Parents have been warned of the potential dangers of children watching TV while using other interactive devices.

University researchers said children were often "multi-screen viewing" -- watching TV while at the same time using smartphones, laptops or hand-held gaming devices.

A sedentary lifestyle -- linked to spending lots of time watching TV and playing computer games -- is thought to increase the risk of obesity and mental health problems, researchers at Bristol and Loughborough universities said.

It is now possible to watch TV 'on demand' via the internet, play computer games on laptops, hand-held devices or mobile phones, keep in contact with friends using text, Facebook, Skype and MSN, and to do all this concurrently.

Previous studies have not examined if children take part in multi-screen viewing or their reasons for doing so.

The researchers questioned 63 10 to 11-year-olds and found the children enjoyed looking at more than one screen at a time.

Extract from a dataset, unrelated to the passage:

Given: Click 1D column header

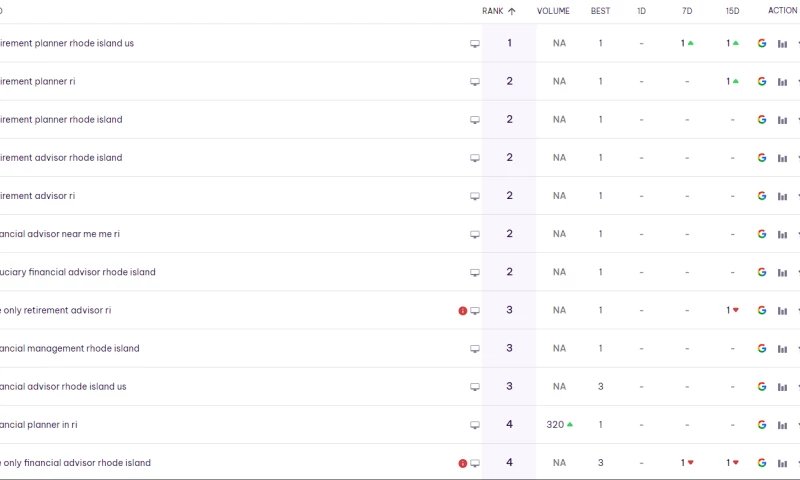Looking at the screenshot, I should point(641,11).
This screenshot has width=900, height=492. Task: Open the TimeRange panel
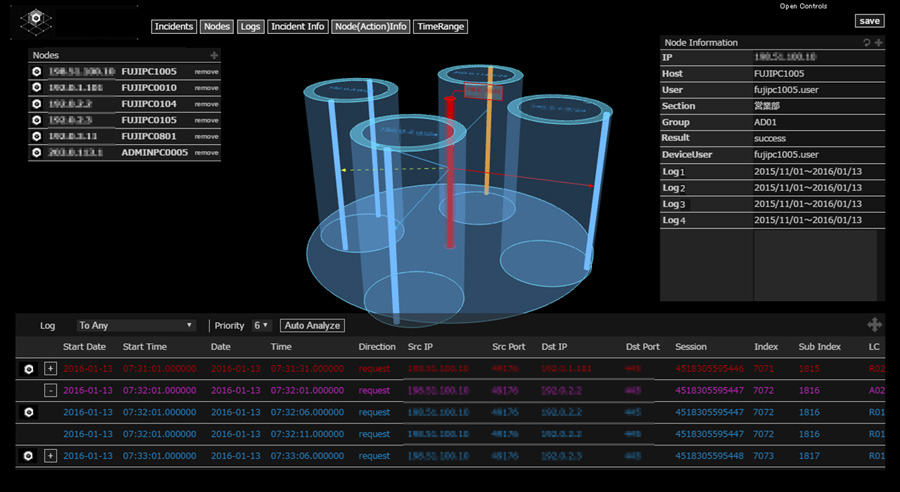440,27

They use a second device to fill in breaks during their entertainment, often talking or texting their friends during adverts or while they were waiting for computer games to load.

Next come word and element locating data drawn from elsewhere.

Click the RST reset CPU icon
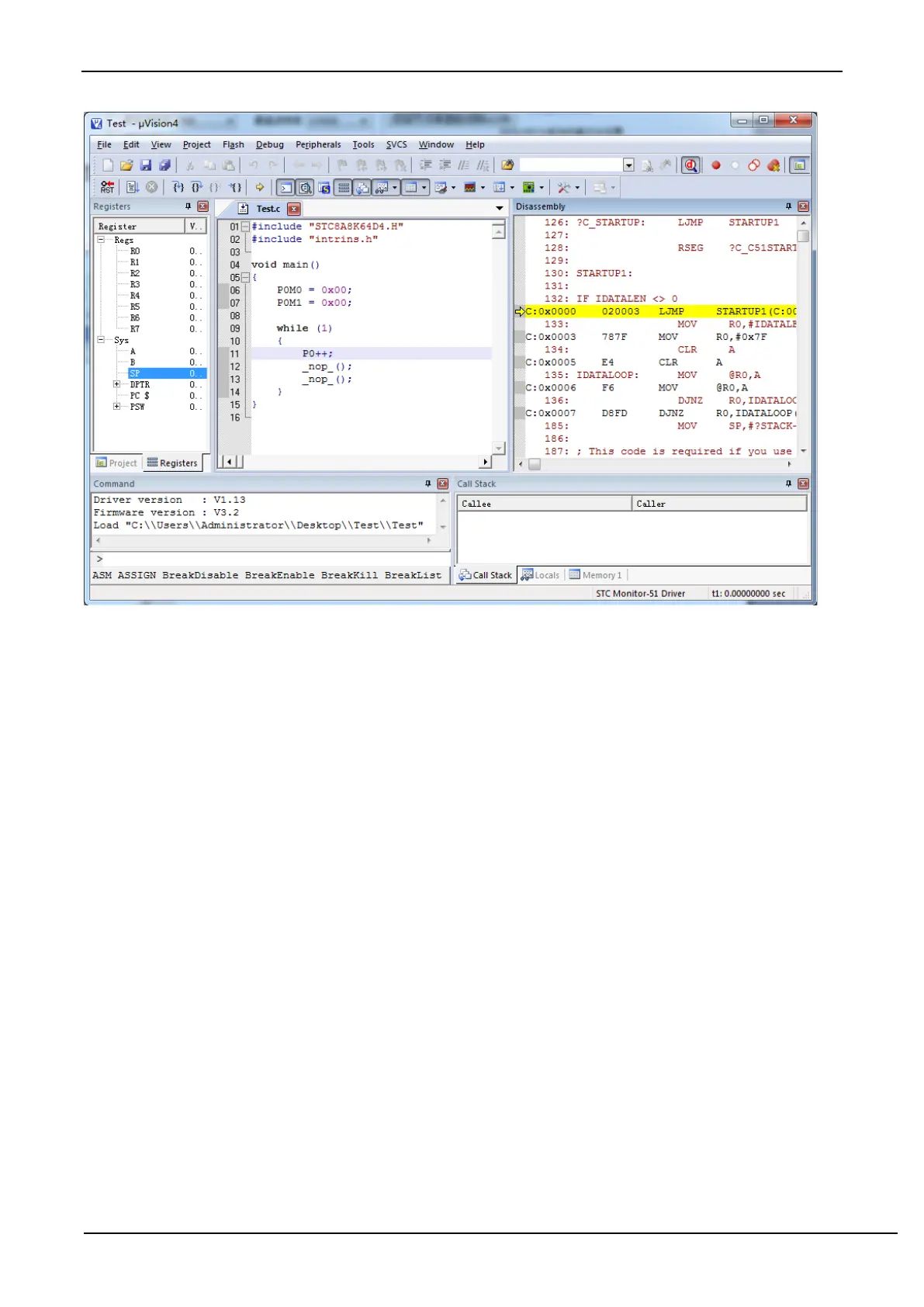 pyautogui.click(x=107, y=187)
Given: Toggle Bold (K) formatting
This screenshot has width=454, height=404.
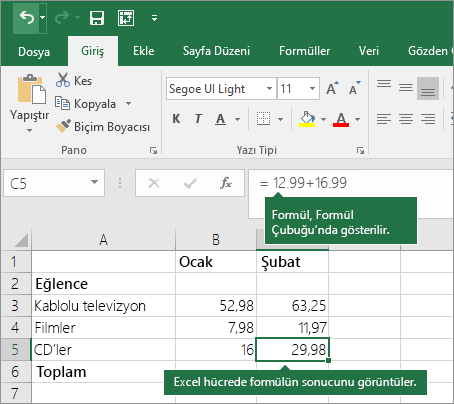Looking at the screenshot, I should click(176, 119).
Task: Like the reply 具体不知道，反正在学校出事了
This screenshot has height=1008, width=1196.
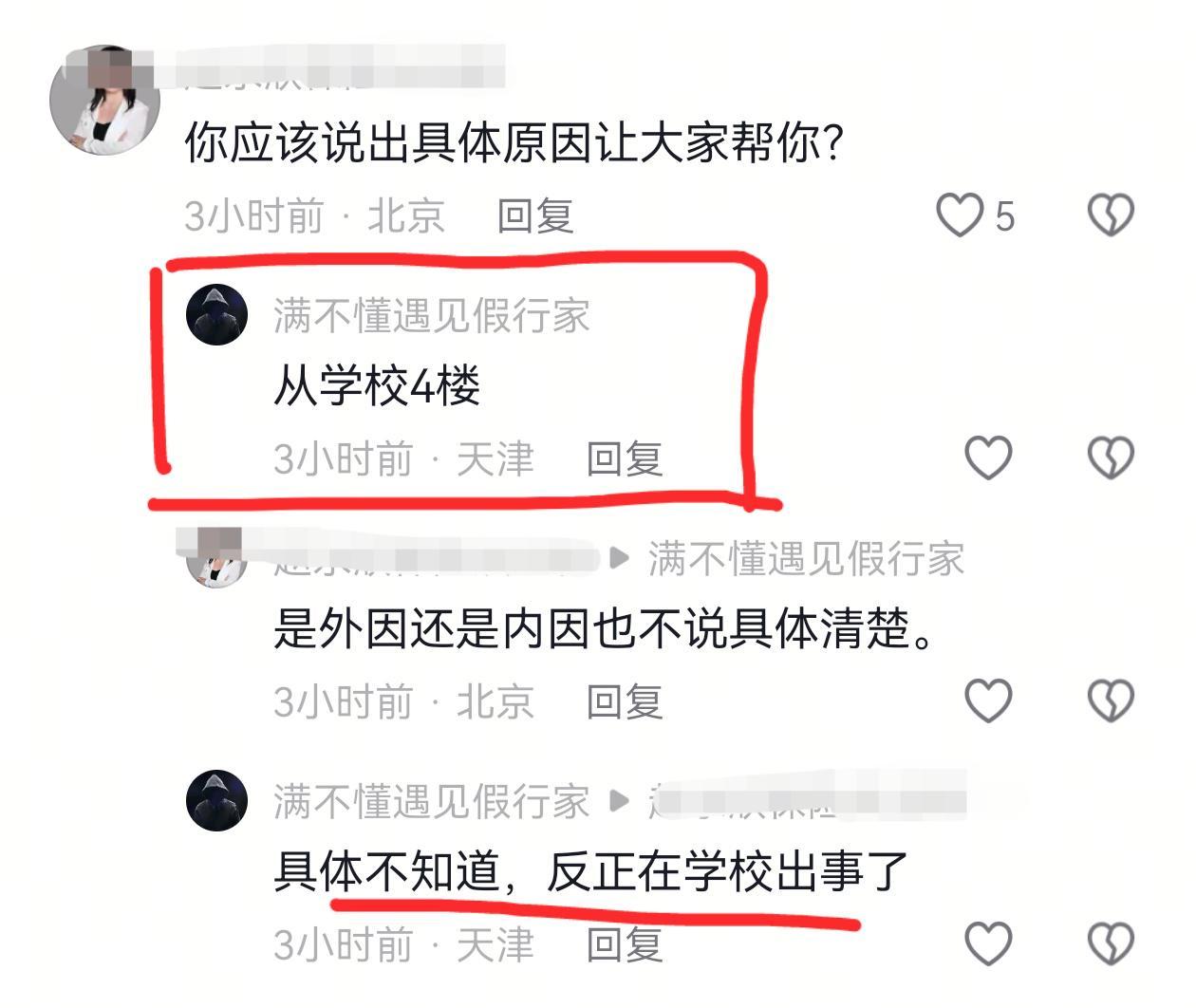Action: pos(988,943)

The television was also used to provide background entertainment while they were doing something else -- especially if the programme chosen by their family was considered 'boring'.

One study respondents said: "I'm on my DSi and my laptop. On my DSi I'm on MSN and on my laptop I'm on Facebook and then the TV is on."

Dr Russ Jago, from Bristol University's Centre for Exercise, Nutrition and Health Sciences, said: "There is a shortage of information about screen viewing among children, especially given the rapid advances technology and their widespread availability.


"For example, TV programmes are watched on computers, games consoles can be used to surf the internet, smartphones, tablet computers and hand-held games play music, video games provide internet access, and laptop computers can do all of the above."

Dr Jago added: "Health campaigns recommend reducing the amount of time children spend watching TV.

"However, the children in this study often had access to at least five different devices at any one time, and many of these devices were portable."

The research paper is published today in the International Journal of Behavioural Nutrition and Physical Activity.